Restate the whole of the data verbatim, omitting nothing.

== Input data ==
• • • • • • •

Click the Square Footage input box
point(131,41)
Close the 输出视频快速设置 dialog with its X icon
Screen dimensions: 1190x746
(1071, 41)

• • • • • • •

== Answer below ==
Click the Square Footage input box
point(131,41)
Close the 输出视频快速设置 dialog with its X icon
Screen dimensions: 1190x746
(1071, 41)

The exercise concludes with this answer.